-------- EXERCISE TEXT
Effect of Overexposure and Underexposure of a Chest X-Ray.

(A) Overexposure makes it easy to see behind the heart and the regions of the clavicles and thoracic spine, but the pulmonary vessels peripherally are impossible to see. (B) Underexposure accentuates the pulmonary vascularity, but you cannot see behind the heart or behind the hemidiaphragms.

Underexposure causes the image to be quite white. This is a major problem for adequate interpretation. It will make the small pulmonary blood vessels appear prominent and may lead to thinking that there are generalized infiltrates when none are really present. Underexposure also makes it impossible to see the detail of the mediastinal, retrocardiac, or spinal anatomy (see Fig. 3.1B ). Even with digital or computed radiography, nothing can be done to an underexposed image to improve the image.

Male Versus Female Chest

The major difference between male and female chest x-rays is caused by differences in the amount of breast tissue. This is generally relevant only in interpretation of a posteroanterior (PA) or anteroposterior (AP) projection and not of the lateral projection. Breast tissue absorbs some of the x-ray beam, essentially causing underexposure of the tissues in the path. This results in the lung behind the breast appearing whiter and the pulmonary vascular pattern in the same area appearing more prominent. If the breasts are large, bilateral basilar lung infiltrates may appear to be present on the PA or AP projection.

One common problem is encountered in the woman who has had a unilateral mastectomy. In this circumstance, the lung density will be asymmetric. The lung on the side of the mastectomy will appear darker than the lung on the normal side. In this circumstance, recognition of the mastectomy will prevent you from making an erroneous diagnosis of an infiltrate or effusion based on the relatively increased density on the side with the remaining breast ( Fig. 3.2 ).

Fig. 3.2

Left Mastectomy.
----------------
WHAT TO WORK ON:
A) Condense the paragraph of the chest x-ray text that begins "Underexposure causes the image to be quite white" into a short bulleted list that keeps its main facts.
B) Carry on the chest x-ray text, starting after its final line.
-------- DATA EXTRACTS
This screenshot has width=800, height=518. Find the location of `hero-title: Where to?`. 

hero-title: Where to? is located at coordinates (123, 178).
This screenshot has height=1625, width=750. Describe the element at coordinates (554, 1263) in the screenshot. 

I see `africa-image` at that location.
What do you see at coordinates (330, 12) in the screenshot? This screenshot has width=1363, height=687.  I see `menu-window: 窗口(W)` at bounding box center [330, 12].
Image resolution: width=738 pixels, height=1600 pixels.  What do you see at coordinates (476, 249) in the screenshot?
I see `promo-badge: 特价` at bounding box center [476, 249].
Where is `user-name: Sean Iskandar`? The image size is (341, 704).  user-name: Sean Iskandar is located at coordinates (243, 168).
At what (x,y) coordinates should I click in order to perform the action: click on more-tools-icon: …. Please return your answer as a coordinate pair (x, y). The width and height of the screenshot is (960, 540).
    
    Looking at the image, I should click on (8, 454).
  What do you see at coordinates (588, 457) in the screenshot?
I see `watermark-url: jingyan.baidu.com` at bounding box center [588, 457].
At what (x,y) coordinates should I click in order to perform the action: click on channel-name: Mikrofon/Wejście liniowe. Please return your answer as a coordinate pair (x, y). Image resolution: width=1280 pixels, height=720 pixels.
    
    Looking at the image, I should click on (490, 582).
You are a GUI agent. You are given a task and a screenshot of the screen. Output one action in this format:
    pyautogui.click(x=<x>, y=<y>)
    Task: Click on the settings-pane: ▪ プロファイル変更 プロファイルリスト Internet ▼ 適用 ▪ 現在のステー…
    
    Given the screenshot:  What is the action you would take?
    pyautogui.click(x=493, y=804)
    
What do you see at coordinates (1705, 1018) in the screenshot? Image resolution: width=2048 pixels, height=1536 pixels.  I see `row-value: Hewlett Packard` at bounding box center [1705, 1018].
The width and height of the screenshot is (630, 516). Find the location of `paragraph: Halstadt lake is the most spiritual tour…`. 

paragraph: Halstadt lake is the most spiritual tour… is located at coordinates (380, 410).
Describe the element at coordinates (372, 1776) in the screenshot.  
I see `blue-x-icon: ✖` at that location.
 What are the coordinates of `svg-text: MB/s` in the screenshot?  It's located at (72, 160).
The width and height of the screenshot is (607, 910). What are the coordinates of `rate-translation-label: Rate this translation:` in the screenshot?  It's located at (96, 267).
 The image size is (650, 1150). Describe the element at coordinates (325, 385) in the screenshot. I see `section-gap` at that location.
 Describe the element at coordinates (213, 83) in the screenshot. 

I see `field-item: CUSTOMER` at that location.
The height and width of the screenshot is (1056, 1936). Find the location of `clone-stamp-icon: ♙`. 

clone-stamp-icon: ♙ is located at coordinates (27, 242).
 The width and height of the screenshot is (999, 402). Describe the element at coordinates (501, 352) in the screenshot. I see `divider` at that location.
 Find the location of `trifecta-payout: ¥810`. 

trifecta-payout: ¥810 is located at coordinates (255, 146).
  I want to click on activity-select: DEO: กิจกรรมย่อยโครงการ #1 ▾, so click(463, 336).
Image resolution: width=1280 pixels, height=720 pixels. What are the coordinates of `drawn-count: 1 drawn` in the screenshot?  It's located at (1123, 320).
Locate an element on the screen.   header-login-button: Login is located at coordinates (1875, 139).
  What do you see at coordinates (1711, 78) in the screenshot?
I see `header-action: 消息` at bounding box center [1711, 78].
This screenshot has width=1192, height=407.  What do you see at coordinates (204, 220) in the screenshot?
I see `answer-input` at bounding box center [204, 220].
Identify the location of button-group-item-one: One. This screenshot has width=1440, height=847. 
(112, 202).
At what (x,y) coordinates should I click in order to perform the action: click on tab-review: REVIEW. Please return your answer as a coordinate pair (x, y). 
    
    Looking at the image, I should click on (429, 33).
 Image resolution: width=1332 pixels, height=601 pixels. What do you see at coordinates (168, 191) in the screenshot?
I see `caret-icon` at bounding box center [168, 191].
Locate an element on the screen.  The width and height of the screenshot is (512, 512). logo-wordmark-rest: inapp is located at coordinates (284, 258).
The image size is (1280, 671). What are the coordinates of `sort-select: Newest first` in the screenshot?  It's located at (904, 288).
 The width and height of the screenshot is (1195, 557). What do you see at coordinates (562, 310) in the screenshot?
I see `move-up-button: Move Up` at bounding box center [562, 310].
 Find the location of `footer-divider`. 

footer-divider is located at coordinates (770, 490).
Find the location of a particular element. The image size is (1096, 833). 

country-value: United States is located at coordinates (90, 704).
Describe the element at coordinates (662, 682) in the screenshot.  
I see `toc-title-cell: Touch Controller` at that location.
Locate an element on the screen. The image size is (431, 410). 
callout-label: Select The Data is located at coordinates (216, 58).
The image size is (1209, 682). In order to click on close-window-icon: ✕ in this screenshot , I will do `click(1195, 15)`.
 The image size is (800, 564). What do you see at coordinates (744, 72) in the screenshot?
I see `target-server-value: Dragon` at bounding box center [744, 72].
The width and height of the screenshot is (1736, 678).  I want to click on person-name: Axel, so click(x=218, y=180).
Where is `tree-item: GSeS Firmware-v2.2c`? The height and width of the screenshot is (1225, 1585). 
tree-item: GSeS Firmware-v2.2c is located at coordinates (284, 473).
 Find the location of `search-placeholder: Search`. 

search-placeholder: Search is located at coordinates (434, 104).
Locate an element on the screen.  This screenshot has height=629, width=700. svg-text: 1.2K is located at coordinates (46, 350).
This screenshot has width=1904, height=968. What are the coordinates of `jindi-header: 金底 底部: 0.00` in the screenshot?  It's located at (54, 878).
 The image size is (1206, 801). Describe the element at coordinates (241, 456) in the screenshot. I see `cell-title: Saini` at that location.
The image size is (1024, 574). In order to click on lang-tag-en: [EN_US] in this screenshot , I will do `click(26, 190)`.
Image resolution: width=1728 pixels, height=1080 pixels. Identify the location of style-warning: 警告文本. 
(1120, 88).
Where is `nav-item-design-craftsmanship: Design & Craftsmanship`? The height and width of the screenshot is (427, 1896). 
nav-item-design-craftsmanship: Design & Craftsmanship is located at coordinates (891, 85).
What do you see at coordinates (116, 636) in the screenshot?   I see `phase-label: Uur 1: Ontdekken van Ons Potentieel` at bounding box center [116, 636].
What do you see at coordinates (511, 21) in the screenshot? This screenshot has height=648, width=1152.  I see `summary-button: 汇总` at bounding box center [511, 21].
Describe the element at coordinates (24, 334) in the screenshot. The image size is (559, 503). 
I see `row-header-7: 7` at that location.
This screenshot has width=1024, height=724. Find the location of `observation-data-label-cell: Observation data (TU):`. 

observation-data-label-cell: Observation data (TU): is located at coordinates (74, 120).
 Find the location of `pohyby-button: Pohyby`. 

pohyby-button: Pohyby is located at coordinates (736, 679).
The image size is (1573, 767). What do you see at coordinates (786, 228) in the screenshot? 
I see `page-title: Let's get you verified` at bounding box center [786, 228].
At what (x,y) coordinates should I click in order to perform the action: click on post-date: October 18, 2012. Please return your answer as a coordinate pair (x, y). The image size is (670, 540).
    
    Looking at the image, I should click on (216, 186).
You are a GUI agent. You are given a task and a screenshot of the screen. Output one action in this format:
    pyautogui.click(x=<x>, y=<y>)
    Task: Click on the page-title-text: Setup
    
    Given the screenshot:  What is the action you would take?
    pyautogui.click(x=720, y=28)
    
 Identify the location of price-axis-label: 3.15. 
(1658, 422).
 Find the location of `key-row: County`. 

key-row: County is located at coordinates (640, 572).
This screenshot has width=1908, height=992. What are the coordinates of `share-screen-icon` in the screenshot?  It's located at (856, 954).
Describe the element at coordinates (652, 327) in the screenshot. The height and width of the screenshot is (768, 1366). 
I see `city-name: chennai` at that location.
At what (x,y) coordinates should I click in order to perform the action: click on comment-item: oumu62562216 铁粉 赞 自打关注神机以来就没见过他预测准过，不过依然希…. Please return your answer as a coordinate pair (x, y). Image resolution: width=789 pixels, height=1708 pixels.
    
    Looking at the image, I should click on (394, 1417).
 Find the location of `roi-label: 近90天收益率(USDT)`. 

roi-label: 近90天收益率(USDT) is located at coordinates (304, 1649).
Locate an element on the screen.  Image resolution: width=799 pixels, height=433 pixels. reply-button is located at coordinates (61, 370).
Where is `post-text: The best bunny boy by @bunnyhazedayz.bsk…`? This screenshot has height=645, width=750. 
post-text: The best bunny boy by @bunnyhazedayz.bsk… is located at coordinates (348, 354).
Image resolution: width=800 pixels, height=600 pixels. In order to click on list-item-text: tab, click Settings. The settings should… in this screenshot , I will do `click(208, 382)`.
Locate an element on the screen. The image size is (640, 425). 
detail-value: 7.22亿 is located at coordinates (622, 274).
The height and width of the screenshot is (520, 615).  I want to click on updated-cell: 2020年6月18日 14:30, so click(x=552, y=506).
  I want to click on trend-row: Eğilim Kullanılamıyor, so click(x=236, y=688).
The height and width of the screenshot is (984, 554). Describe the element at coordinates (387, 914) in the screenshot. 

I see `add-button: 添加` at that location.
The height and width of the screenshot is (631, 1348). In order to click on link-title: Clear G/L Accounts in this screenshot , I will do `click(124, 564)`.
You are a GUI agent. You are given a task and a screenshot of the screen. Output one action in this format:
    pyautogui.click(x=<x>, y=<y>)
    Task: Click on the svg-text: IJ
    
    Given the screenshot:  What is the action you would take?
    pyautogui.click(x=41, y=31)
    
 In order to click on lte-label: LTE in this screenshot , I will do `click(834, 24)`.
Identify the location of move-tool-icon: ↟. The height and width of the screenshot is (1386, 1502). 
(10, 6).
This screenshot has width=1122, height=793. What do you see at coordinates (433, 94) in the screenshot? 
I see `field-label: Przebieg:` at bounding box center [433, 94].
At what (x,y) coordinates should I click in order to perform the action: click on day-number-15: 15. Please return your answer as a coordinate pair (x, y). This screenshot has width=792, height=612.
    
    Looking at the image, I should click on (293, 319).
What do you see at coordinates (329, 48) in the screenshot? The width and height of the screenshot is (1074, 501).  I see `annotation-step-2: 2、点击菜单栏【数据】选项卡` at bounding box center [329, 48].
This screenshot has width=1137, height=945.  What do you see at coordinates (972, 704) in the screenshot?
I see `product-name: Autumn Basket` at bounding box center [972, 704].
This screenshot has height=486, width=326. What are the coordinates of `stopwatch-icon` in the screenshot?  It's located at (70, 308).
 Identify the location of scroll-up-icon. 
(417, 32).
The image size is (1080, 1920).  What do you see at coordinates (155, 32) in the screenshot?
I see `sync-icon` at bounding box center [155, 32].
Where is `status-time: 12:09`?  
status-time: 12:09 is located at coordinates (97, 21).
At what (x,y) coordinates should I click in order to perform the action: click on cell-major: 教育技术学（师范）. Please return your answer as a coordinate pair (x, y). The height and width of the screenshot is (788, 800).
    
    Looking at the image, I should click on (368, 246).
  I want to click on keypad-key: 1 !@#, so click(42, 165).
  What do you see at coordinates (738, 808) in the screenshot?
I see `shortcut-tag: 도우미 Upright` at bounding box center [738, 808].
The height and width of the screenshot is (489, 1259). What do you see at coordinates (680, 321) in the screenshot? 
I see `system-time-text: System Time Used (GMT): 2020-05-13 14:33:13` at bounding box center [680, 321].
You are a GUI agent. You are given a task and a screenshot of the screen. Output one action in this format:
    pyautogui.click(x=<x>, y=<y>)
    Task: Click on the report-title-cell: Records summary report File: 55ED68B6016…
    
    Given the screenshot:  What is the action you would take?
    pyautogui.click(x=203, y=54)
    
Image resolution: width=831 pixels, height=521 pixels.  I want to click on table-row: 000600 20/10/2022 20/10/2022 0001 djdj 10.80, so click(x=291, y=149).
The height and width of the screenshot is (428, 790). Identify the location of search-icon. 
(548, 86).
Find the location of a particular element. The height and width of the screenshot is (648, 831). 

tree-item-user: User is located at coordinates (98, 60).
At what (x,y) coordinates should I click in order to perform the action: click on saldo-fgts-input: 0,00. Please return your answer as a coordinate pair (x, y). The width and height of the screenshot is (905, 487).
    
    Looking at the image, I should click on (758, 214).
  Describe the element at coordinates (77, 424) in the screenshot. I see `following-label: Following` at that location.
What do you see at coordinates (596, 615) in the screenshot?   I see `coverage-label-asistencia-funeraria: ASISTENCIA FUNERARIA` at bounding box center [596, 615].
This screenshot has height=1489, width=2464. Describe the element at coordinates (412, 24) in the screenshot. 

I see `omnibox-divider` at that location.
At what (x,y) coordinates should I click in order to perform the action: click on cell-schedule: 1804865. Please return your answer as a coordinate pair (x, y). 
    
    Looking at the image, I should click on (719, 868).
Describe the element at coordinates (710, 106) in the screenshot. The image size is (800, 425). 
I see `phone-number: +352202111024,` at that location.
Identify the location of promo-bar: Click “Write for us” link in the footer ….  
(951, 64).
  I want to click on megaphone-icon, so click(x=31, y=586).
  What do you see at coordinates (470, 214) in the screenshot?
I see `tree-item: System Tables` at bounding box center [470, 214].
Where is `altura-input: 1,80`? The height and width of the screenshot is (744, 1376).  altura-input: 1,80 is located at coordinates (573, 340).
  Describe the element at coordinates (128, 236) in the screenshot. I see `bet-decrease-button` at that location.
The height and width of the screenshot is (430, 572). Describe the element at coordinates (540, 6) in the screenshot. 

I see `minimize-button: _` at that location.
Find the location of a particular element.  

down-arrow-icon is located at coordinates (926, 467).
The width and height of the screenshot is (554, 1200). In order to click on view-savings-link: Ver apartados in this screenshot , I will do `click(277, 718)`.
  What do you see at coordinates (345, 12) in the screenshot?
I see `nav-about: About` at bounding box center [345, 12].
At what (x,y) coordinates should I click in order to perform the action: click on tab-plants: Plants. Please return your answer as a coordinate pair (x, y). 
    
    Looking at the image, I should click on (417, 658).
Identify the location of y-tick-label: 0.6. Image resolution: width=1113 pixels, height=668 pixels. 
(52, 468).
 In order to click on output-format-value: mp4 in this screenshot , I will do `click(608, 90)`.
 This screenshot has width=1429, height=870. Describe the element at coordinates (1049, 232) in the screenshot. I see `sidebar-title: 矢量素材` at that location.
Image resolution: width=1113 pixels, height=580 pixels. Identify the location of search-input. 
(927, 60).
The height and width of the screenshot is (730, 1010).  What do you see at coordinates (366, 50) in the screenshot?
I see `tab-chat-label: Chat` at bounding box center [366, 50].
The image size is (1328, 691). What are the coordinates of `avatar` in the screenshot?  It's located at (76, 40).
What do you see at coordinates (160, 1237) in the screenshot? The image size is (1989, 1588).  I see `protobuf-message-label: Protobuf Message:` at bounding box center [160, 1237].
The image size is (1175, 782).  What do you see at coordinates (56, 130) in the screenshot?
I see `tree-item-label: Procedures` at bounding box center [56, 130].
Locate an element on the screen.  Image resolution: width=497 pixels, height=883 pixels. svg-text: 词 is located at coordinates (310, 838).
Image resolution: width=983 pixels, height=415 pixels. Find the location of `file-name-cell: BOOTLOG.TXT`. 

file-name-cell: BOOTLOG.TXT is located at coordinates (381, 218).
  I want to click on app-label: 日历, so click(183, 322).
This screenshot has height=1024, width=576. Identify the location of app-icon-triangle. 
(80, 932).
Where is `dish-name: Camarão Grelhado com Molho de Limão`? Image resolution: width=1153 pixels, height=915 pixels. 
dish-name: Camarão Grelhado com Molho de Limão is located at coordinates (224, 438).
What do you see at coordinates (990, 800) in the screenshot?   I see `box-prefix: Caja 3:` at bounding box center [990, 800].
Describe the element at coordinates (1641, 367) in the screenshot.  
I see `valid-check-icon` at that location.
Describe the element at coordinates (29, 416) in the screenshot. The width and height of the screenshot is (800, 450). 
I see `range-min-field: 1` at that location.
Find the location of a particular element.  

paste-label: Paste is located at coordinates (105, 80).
----------------
ANSWERS:
A)
- Underexposure makes the image very white, which seriously hinders interpretation.
- Small pulmonary blood vessels look prominent, which can suggest generalized infiltrates that are not actually present.
- Detail of the mediastinal, retrocardiac, and spinal anatomy cannot be seen.
- Digital or computed radiography cannot improve an underexposed image.

B)
The right breast, which remains, causes the pulmonary vessels at the base of the right lung to be accentuated, and this can be mistaken for a right lower lobe infiltrate. In contrast, the left lung appears darker than the right, and you might mistakenly think there is hyperinflation of the left lung.

Visualization on a PA or AP chest x-ray of a single well-defined nodule in the lower lung zone should raise the suspicion that you are seeing a nipple shadow and not a real pulmonary nodule. Nipple shadows are common in both men and women. First, look at the opposite lung to see if a comparable nodule appears there. If one does, usually you can stop worrying ( Fig. 3.3 ), but before you completely stop worrying, also look at the lateral image and make sure that the nodule is not seen projecting within the lung. If only one nodule is found projecting over a lung in the PA projection and no nodule is seen on the lateral view, a small metallic BB can be taped over the nipple and the single PA view repeated to see whether it was the nipple that was being visualized.

Fig. 3.3

Nipple Shadows.

Prominent nipple shadows can be seen in men and women and are seen in the midclavicular line over the lower half of both the right and left lung (arrows) . These should be bilateral and sometimes can be seen in the anterior soft tissue of the chest on the lateral view.

Posteroanterior Versus Anteroposterior Chest X-Rays

Chest x-rays of ambulatory patients are usually done with the subject’s chest up against the detector plate. The x-ray tube is behind the patient, and the x-ray beam passes in from the back and exits the front of the chest. This is referred to as a PA (posterior to anterior) projection . If the patient is lying down, it is standard practice to take the image with the x-ray beam entering the front of the chest and have the detector plate behind the patient. This is called an AP (or anterior to posterior) chest x-ray .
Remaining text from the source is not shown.